When to water | NevadaAppeal.com

When to water

JoAnne Skelly

Soon the heat of summer will stress plants and gardens. Plants need more water when it is hot because of the process of evapotranspiration (ET).

As wind blows across leaves, or as the sun bakes them, plants pull water out of the ground via their roots. The water moves up the plant through the stems and into the leaves to keep cells hydrated. Moisture then transpires out of the plant through leaf openings called stomata. This moisture evaporates from the leaf surface and cools the plant. This process depletes soil moisture. Soil moisture is also lost as it evaporates from the soil surface with wind and sun exposure.

The drier the air around the plant, the greater the transpiration rate and the more water a plant loses. If there is not enough moisture in the soil to meet the transpiration need, the plant will wilt. It may also wilt if it cannot pull water out of the ground fast enough to meet the demand that drying winds and high temperatures create. We water to replenish soil moisture so it is available to plants.
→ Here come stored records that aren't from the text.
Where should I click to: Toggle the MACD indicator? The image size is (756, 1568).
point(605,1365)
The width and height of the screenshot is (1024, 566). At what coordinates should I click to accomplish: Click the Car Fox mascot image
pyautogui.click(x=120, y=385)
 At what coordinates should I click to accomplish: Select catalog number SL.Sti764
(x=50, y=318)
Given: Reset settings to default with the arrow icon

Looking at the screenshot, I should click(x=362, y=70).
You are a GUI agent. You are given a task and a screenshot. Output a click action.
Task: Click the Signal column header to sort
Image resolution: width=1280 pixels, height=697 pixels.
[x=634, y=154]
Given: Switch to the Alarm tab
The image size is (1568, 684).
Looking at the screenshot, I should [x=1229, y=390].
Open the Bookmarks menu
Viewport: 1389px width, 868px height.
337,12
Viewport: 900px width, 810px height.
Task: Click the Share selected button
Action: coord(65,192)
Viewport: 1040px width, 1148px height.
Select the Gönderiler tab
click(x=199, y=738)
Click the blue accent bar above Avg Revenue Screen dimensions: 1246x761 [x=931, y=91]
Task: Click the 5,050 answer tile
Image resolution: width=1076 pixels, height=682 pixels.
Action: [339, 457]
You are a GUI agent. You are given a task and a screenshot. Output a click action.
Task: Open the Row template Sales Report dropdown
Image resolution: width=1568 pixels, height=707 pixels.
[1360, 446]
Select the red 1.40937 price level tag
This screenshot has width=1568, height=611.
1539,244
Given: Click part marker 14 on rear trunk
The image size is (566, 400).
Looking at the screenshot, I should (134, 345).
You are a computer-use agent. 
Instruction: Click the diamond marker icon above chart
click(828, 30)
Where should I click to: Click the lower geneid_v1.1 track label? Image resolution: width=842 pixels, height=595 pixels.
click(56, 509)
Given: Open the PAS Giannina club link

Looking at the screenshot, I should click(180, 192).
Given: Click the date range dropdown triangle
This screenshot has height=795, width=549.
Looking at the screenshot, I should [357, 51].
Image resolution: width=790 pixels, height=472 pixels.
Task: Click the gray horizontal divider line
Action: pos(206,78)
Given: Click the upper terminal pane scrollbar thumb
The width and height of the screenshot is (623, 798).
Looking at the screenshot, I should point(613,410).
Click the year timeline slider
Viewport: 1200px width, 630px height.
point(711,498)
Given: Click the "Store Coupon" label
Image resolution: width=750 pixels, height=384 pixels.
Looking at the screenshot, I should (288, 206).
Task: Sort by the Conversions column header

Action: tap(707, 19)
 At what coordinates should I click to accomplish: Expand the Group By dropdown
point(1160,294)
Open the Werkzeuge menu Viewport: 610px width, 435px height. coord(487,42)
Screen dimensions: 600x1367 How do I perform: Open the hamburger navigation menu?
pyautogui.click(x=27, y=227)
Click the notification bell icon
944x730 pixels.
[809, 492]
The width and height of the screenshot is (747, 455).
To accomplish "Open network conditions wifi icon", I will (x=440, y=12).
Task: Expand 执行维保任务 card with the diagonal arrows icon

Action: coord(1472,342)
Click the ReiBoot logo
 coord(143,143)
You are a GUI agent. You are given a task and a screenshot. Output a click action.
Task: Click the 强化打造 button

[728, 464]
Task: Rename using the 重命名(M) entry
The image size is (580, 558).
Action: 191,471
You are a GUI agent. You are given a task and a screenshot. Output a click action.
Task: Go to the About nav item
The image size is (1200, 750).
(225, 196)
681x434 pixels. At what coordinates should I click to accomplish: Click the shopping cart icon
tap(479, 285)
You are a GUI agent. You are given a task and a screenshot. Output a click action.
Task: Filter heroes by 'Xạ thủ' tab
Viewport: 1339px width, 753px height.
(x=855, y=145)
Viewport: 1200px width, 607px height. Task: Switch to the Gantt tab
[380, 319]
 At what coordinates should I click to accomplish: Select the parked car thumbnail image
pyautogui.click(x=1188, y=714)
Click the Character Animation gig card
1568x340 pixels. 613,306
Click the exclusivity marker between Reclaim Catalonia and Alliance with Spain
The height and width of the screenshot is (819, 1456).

When is the best time to water? During the heat of summer, the ideal time is to irrigate is when there is no wind, before the sun rises, or after it sets. In Carson City, water regulations (CC Municipal Code Ordinance #12.01.130) begin June 1 and continue through Sept. 30. The regulations allow irrigation 4-10 a.m. No watering is allowed 10 a.m.-6 p.m. Odd-numbered addresses water on Tuesday, Thursday, and Saturday. Even-numbered addresses water on Sunday, Wednesday, and Friday. No watering is allowed on Mondays to allow tanks to refill.

In May, lawns need, on average, 1.25 inches of water per week, depending on temperature, humidity, precipitation and wind. In June, they need about 1.5 inches per week. Although the average amount needed in July is about 1.6 inches per week, with the temperatures in the high 90s to 100s, I have often seen July lawn requirements of 2 inches per week. Lawns generally need about 1.5 inches in August and only 1.12 inches in September.

Applying more water than is recommended is wasteful and not good for the lawn. Plan to change the settings on the lawn irrigation timer each month to meet these changing evapotranspiration rates.

Trees need to be watered deeply. Water from the trunk to the dripline (tips of the branches) and soak the ground to a depth of 15 inches at each watering. Water again when the soil has dried out to a depth of 6 inches. Arrange your drip system so that emitters soak all the way around the tree. As trees mature, add more emitters farther from the trunk. And as they age, trees can go longer between waterings when watered deeply. Shrubs also need to be watered to their dripline, and depending on their size, will require less water than trees.

June 1 is less than one month away. Rather than waiting for the regulations to start, put your plants on the three-day-per-week watering cycle now. Three-day-per-week watering works very well for plant health and for the environment.

• JoAnne Skelly is the Carson City/Storey County Extension educator for University of Nevada Cooperative Extension.